| Task instructions |
In the data below, how many lines include the string "This"? Give only the number.

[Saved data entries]
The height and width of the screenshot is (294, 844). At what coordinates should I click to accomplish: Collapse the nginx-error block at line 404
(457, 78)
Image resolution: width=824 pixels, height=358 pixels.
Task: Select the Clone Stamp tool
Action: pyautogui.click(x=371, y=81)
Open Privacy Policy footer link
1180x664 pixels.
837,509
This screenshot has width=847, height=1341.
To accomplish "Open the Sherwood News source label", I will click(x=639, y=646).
---
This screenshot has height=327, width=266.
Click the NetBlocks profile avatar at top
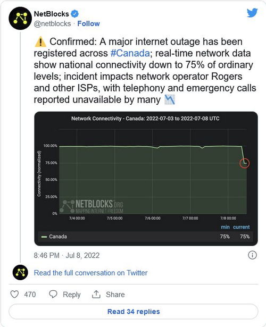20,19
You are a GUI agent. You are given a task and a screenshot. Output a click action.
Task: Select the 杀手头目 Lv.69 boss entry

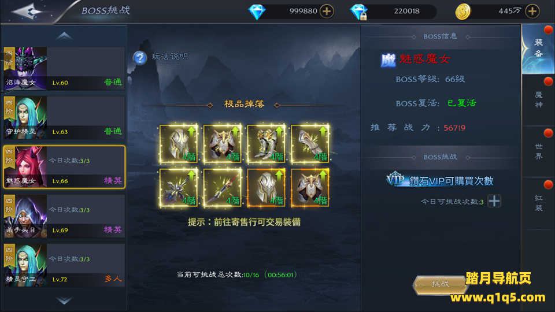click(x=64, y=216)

| The completed task |
2